S. Narayanan1, T. Kawaguchi1, L. Yan1, X. Peng1, Q. Qi1, K. Takabe1 1Roswell Park Cancer Institute,Surgical Oncology,Buffalo, NY, USA
Introduction: Microsatellite instability (MSI) occurs via inactivation of DNA mismatch repair genes resulting in impaired DNA repair function with subsequent accumulation of abnormal genes. Heterogeneity in MSI status is common in colon cancers and has been demonstrated to be an independent predictor of survival, with MSI-high tumors having a better overall prognosis. Previous studies have correlated upregulation of DNA repair genes with increased ability for tumors to metastasize and with chemotherapy and radiation resistance, thereby resulting in poorer survival. We, thus, hypothesized that low expression of DNA repair genes would result in improved survival secondary to increased MSI.

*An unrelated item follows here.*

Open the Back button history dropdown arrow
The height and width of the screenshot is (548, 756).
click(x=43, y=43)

Methods: The Cancer Genome Atlas (TCGA) was used to evaluate a cohort of 283 patients with colorectal cancer. RNA sequence gene expression quantification data for colon cancer was retrieved from the Genomics Data Commons (GDC) data portal. Gene expression levels were derived using normalization methods provided in the DESeq2 package and designated as low or high. The expression of DNA repair genes was then compared between MSI-High and Microsatellite stable (MSS) cohorts. Overall survival for patients for each DNA repair gene was determined via Kaplan-Meier analysis.

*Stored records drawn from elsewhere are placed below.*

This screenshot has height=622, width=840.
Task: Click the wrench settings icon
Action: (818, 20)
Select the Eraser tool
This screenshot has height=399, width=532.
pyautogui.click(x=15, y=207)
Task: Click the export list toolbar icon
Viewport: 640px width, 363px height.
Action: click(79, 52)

Results: We found that low expression of several DNA repair genes correlated with high levels of microsatellite instability. Some of these were the expected mismatch repair genes- MLH1 (p< 0.0001), PMS1 (p= 0.002), PMS2 (p< 0.0001) and MLH3 (p=0.036). However, others were double stranded break DNA repair genes such as ATM (p< 0.0001), PRKDC (p< 0.0001), ATR (p< 0.0001) and BRCA2 (p= 0.0081). Significantly improved overall survival was demonstrated in patients with low expression of ATM (p= 0.04), MLH1 (p= 0.028), PMS2 (p= 0.003) and MLH 3 (p= 0.0029). There was a trend towards improved survival in patients with low expression of BRCA2 and ATR without achieving statistical significance.

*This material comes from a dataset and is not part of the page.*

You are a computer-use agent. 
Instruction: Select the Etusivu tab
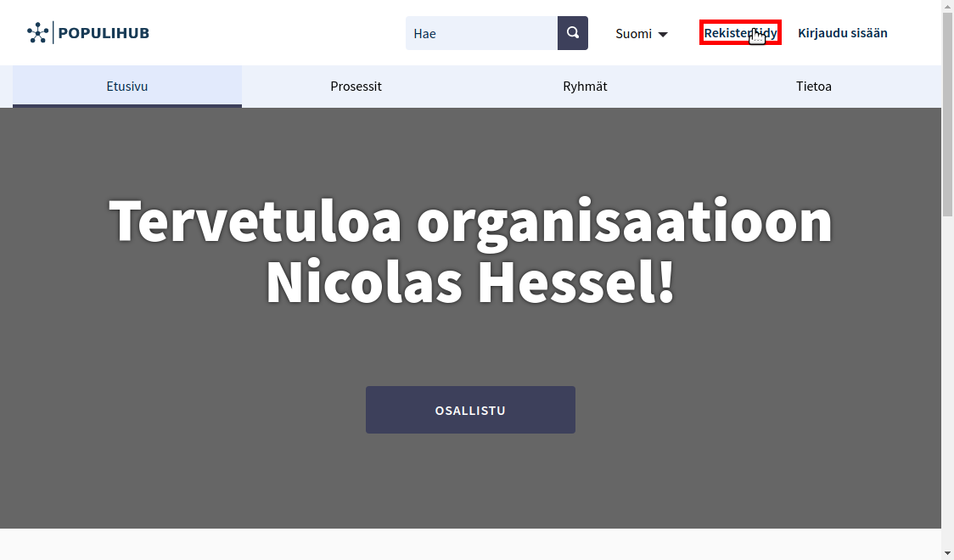coord(127,87)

Conclusion: In this analysis of patients with colorectal cancer we found that diminished expression of several DNA repair genes correlated with increased microsatellite instability even those that were not known mismatch repair (MMR) genes. However, improvement in survival primarily correlated with MMR-deficiency and with low expression of other DNA repair genes to a lesser extent. This phenomenon may relate to the increased immunogenicity of tumors with genomic instability and may have implications for further development of immunotherapy targets in the future.